Ban on women workers is already hurting Afghanistan’s economy, study finds

The Taliban’s sweeping rollback of women’s rights in Afghanistan is deeply hurting the crisis-stricken nation’s already fragile economy, a new report has warned.

The report, titled Taliban Restrictions on Women’s Rights Deepen Afghanistan’s Crisis, was released on Thursday by the International Crisis Group (ICG), an independent organisation that studies conflict and policy.

The group urged the international community to help mitigate the crisis instead of taking action that unintentionally worsens it.

The report is based on dozens of interviews with current and former Afghan officials, teachers, students, aid workers, development officials, diplomats, business leaders, and other interlocutors.

“Donors are turning away from Afghanistan, disgusted by the Taliban’s restrictions on women’s basic freedoms,” said Graeme Smith, ICG’s senior consultant on Afghanistan.

The Taliban’s severe restrictions on what women are allowed to do have led to a decrease in support for the country from donors, something the conflict-ridden nation relies on heavily, the research notes. Such support accounted for 40 per cent of the country’s GDP in 2020.

Since the Taliban government announced a ban on women attending university and working in offices (including NGOs), funding cuts have become more likely as many Western politicians fear their voters will not accept the idea of their taxes helping a country ruled by the Taliban, the researchers said.

The report states that donations from Western governments seem poised to fall significantly short of the UN’s appeal for $4.6bn (£3.8bn) in humanitarian aid, and key donor meetings about development assistance have been cancelled.

The sweeping restrictions on women’s rights are also already being felt in key economic areas such as agriculture and healthcare, with women’s unemployment rocketing and many families losing their primary breadwinner, the report notes.

The poverty rate in Afghanistan is already high, with an estimated 47 per cent of the population living below the poverty line. It was expected to increase after the Taliban takeover as the outlook for economic growth appeared increasingly bleak.

A Taliban prison security guard stands next to a poster ordering women to cover themselves with a Hijab (AFP/Getty)
A Taliban prison security guard stands next to a poster ordering women to cover themselves with a Hijab (AFP/Getty)

The agricultural sector, which employed the largest number of Afghan women, has been hit hard. Women farmers are now often barred from selling their produce in local markets and are unable to access training or other resources, leading to a decrease in agricultural output, the report states. The situation has worsened the country’s already high levels of food insecurity.

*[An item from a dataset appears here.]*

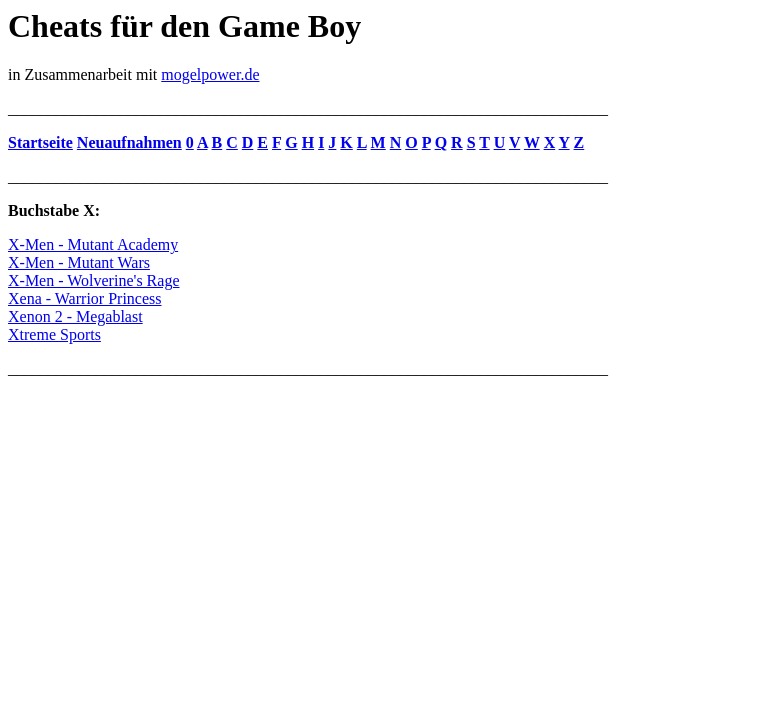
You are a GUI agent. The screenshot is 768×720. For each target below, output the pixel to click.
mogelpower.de (210, 74)
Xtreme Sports (54, 334)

The report says that, as women made up a significant proportion of the country’s labour force, their exclusion has led to a decrease in productivity and economic growth.

The situation is particularly dire in sectors such as education and healthcare, where women have historically held important roles.

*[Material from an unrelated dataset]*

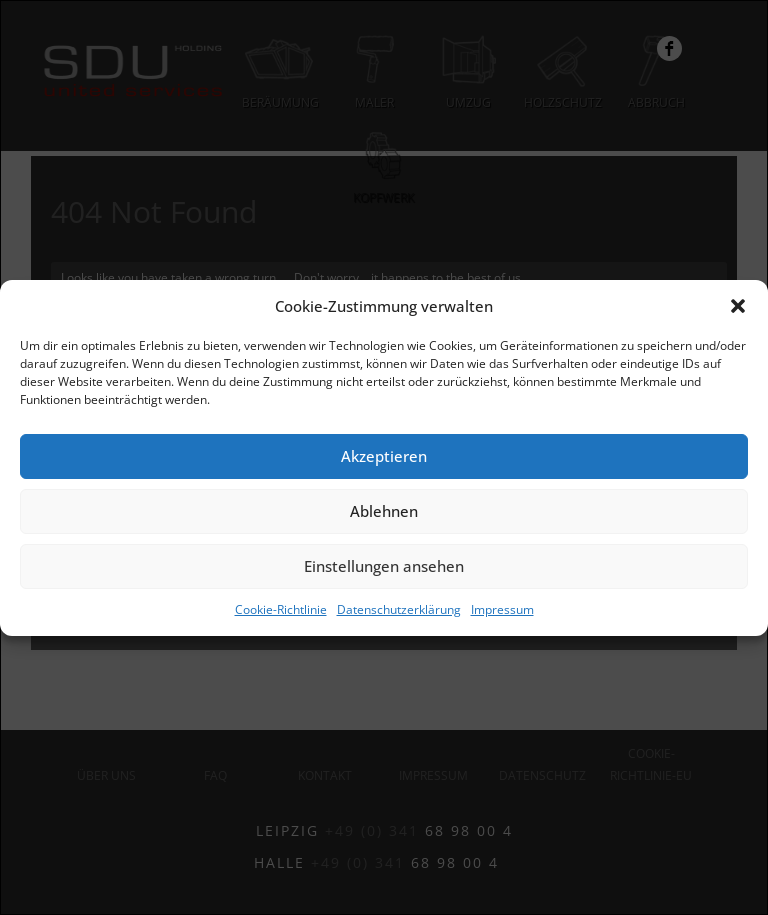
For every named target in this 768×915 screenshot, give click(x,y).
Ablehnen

The economic outlook for Afghanistan is already bleak, with a contraction of 30 per cent expected to have taken place in 2021 along with a further decline in 2022. But the report warns that if aid shipments are reduced by 75 per cent in 2023, economic growth in Afghanistan could fall to one or even zero per cent annually, leading to deepening poverty for the growing population, with 500,000 new job-seekers each year.

Mothers wait with their malnourished children to receive help at a clinic in Kabul (AP)
Mothers wait with their malnourished children to receive help at a clinic in Kabul (AP)

In addition to the impact of the Taliban’s policies, Afghanistan is also facing a growing threat from the climate crisis, as extreme weather patterns, including both flooding and drought, are becoming more common, causing significant damage to the country’s agricultural sector and further deteriorating its economic outlook.

But reducing aid in an effort to put pressure on the Taliban only exacerbates the difficulties faced by ordinary people in Afghanistan. Experts said there is a better way for the international community to help.

“Cutting aid to send a message about women’s rights will only make the situation worse for all Afghans,” said Mr Smith. “The most principled response to the Taliban’s misogyny would be finding ways to mitigate the harms inflicted on women and other vulnerable groups,” he said.